Nothing other than an exact copy of the lines from the one containing "Viewport: 1692px width, 953px height." through the last line of the listing below should be written.

BEGIN

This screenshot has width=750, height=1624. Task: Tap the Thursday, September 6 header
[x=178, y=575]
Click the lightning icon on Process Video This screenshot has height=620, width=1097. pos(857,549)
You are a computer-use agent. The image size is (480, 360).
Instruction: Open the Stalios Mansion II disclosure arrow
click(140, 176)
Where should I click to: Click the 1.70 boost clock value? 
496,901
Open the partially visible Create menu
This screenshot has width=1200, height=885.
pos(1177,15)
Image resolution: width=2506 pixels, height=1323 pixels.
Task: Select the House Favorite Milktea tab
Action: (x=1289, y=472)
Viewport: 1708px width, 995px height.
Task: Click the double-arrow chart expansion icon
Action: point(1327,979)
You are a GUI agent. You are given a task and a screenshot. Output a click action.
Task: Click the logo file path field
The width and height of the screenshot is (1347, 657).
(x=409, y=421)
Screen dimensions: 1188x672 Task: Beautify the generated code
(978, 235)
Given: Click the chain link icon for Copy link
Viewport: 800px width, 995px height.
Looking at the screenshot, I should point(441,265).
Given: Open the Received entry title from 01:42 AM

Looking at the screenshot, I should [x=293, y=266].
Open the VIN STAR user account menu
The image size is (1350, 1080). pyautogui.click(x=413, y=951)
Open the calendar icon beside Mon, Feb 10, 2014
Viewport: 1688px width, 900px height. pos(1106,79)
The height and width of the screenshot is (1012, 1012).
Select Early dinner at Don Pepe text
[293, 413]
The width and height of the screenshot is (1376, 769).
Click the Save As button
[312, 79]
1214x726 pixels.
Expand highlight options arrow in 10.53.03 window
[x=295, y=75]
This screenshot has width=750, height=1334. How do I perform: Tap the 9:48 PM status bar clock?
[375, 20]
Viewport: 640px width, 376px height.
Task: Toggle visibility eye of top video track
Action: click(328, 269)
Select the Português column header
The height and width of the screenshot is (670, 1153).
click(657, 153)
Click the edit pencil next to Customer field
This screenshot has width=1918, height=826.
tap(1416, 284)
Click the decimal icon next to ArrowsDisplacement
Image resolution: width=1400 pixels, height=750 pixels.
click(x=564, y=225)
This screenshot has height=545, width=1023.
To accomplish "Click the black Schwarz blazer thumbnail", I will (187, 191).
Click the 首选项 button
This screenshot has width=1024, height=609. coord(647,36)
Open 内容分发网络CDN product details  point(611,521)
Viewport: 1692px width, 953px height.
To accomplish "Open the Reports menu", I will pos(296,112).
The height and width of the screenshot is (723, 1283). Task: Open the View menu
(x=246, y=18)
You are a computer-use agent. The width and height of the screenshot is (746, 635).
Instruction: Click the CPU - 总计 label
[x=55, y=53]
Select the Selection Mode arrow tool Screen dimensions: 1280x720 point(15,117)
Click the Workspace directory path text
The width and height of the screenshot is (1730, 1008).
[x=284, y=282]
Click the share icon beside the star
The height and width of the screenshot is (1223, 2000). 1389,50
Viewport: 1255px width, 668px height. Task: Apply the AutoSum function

END

### Output for this exercise
Viewport: 1692px width, 953px height.
To accomplish "Open the Reports menu", I will pos(296,112).
The height and width of the screenshot is (723, 1283). Task: Open the View menu
(x=246, y=18)
You are a computer-use agent. The width and height of the screenshot is (746, 635).
Instruction: Click the CPU - 总计 label
[x=55, y=53]
Select the Selection Mode arrow tool Screen dimensions: 1280x720 point(15,117)
Click the Workspace directory path text
The width and height of the screenshot is (1730, 1008).
[x=284, y=282]
Click the share icon beside the star
The height and width of the screenshot is (1223, 2000). 1389,50
Viewport: 1255px width, 668px height. Task: Apply the AutoSum function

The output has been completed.